Avez-vous jamais essayé de penser la musique sans rythme ? Le rythme n’est-il pas constitutif de toute forme de musique ? Non, nous dit Christophe Levaux, chercheur en musicologie à l’Université de Liège, une tradition de musique sans rythme existe bel et bien, et ce depuis des décennies. Dans son article consacré aux « démesures » de la musique du drone, il se propose de retracer l'histoire de ce style musical minimaliste né au début des années soixante, et ayant influencé une bonne partie des innovations de la musique pop et savante en Occident jusque dans les années 2000. L’article sur le drone nous amène en plein milieu du nouveau numéro de la revue en ligne Interval(le)s, périodique du Centre Interdisciplinaire de la Poétique Appliquée (CIPA) de l'ULg : Qu’est-ce que c’est que le « rythme » – comment pourrions-nous repenser aujourd’hui ce concept esthétique qui remonte à l’Antiquité ?

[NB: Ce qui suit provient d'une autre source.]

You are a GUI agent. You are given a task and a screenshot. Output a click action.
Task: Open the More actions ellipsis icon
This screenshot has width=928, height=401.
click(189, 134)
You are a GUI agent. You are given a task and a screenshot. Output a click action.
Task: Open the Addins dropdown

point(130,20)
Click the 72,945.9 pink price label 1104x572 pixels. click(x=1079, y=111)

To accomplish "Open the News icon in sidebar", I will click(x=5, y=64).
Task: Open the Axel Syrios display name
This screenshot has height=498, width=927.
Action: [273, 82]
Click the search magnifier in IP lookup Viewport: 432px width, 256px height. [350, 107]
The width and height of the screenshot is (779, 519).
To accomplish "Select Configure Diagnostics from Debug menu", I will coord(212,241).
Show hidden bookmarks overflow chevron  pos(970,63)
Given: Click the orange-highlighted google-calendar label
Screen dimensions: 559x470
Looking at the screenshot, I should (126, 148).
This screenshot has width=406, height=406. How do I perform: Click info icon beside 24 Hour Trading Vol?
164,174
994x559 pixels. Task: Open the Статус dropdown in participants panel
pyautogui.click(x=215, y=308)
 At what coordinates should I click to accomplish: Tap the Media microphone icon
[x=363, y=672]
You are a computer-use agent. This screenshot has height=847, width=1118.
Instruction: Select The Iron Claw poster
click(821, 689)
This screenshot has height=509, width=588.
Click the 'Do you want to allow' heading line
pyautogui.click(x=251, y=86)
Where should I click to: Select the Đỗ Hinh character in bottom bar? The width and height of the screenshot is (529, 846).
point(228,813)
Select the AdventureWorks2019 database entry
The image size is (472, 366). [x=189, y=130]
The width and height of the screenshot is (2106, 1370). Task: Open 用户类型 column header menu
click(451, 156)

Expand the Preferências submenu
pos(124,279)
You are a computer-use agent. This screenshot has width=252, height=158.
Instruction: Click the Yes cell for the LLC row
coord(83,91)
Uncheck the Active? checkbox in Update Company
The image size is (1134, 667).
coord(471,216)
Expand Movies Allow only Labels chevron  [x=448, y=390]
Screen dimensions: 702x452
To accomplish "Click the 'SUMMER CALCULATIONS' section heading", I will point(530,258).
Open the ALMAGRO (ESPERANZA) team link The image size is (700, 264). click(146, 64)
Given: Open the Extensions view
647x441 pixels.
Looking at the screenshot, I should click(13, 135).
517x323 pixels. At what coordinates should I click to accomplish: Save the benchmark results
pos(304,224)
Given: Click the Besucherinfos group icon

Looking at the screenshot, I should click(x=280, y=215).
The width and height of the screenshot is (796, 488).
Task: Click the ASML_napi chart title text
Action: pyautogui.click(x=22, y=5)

Lorsqu'il est question du « rythme » d'une danse, ne pensons-nous pas en premier lieu à des structures régulières, musicalement définies, transposées en mouvements réguliers et harmonieux des danseurs, danseurs qui se fondent en une unité lors de l'exécution ? Gerko Egert, chercheur en Étude de la danse à la Freie Universität Berlin, décrit la performance what they are instead of, qui remet en question cette représentation conventionnelle du rapport entre danse et rythme ainsi qu'entre identité et corps1. Dans cette œuvre, les rythmes ne sont situables ni dans les corps ni en tant qu'opérations entre des corps donnés, mais naissent plutôt comme configurations éphémères qui sous-tendent transversalement ceux-ci. Ce qui apparaît dans ces rythmes en interférence n'est ni un corps, ni deux, comme l'illustrent puissamment les photos de cette mise en scène.
Parler du « rythme » d'une œuvre appartient, semble-t-il, au répertoire de tournures prêtes-à-l'emploi des critiques, et ce dans presque toute forme d'art. On peut louer pour son rythme aussi bien une mise en scène théâtrale qu'un titre vidéoludique, un film autant qu'une traduction réussie, un bâtiment ou une peinture de même qu'une installation vidéo ou un spot publicitaire. Pourtant, dans la plupart des cas, ce discours sur le rythme n'est rien d'autre qu'une métaphore voulant signifier que, dans l’œuvre en question, l'on constate un quelconque phénomène de répétition, un va-et-vient, un retour d'un élément déjà connu, une alternance planifiée de moments intenses et détendus. Le concept n'a de force analytique qu'en de rares cas, le plus souvent encore quand il s'agit de décrire des textes littéraires en vers ou des œuvres musicales.
Comment pourrait-on alors, pour d'autres formes d'arts et médias également, transformer cette métaphore peu spécifique en instrument permettant de décrire précisément des phénomènes esthétiques, en mettant ceci à chaque fois en rapport avec une forme concrète d'art ? La revue Interval(le)s s'est fixé pour objectif « d'étudier les langages littéraires, musicaux et plastiques dans leur spécificité tout en abordant des problématiques communes et transversales à ces différents domaines d'expression artistique ». Au sein du numéro 7 de cette revue2, intitulé « Réinventer le rythme », s'ajoutent encore d'autres langages à ceux déjà cités : filmique, télévisuel et théâtral, de même que vidéoludique. Toutes les contributions à ce numéro bilingue (français/allemand), avec à chaque fois des accents différents cependant, posent la question du profit à tirer d'un concept de rythme qualitatif, non numérique et non binaire, pour l'analyse d’œuvres d’art et de phénomènes esthétiques de toutes sortes.